◆ Task requirements ◆
Begin at the line that contains "Task: Click the 68元购买 button sprite" and continue through the end of the items, giving those lines as a numbered list with blank lines skipped. Leave the pictures out of your answer.

(Element lookup records)
======

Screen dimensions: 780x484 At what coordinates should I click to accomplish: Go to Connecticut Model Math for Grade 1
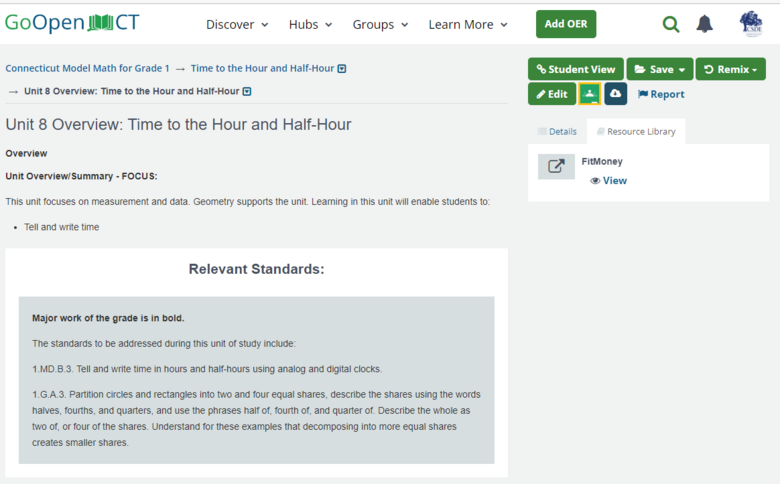tap(87, 68)

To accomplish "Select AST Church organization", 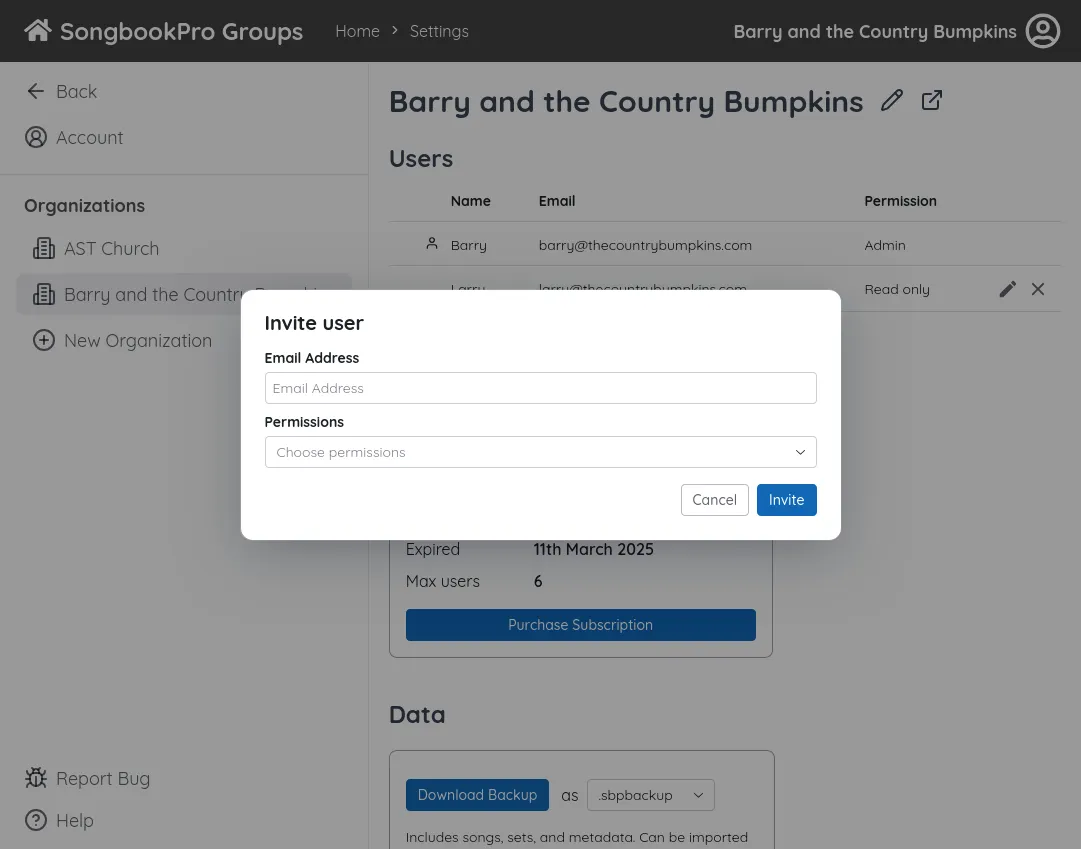I will coord(111,248).
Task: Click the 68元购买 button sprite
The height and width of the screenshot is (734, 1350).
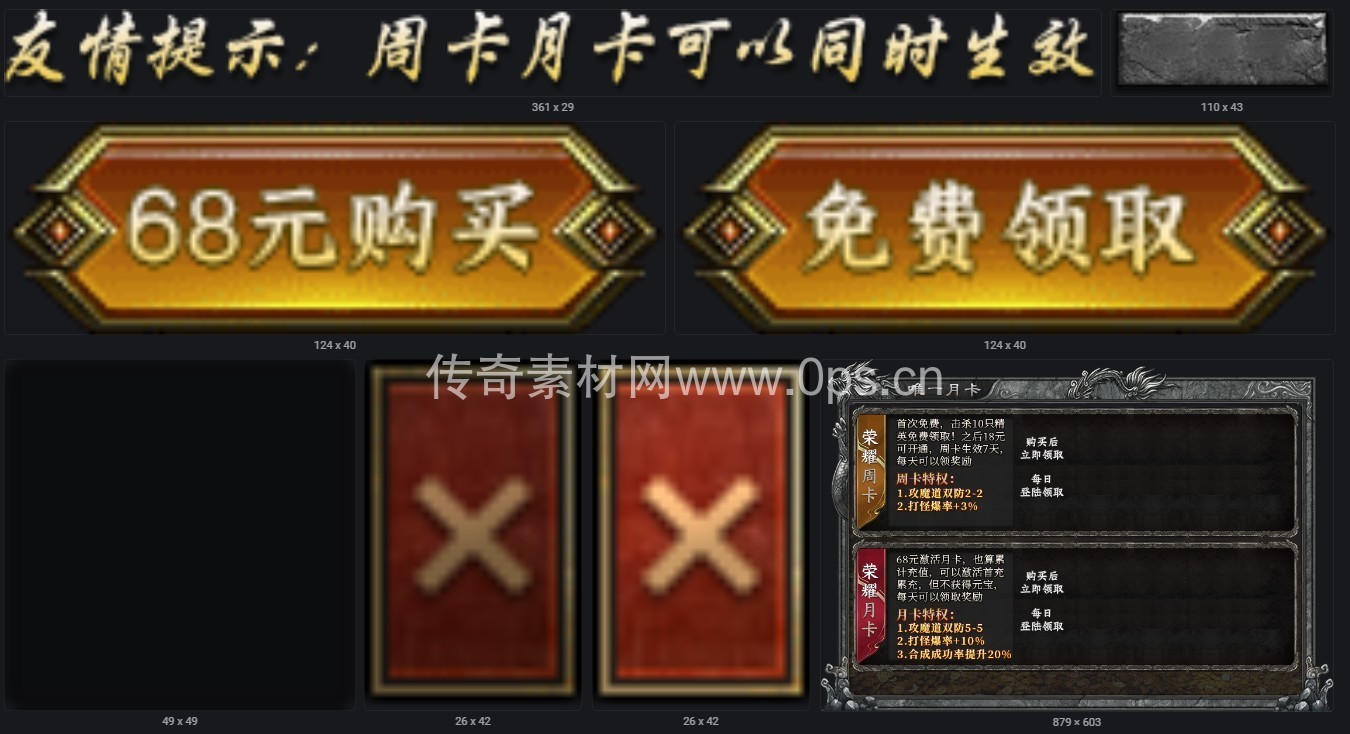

======

◆ Final result ◆
1. Task: Click the 68元购买 button sprite
2. The height and width of the screenshot is (734, 1350).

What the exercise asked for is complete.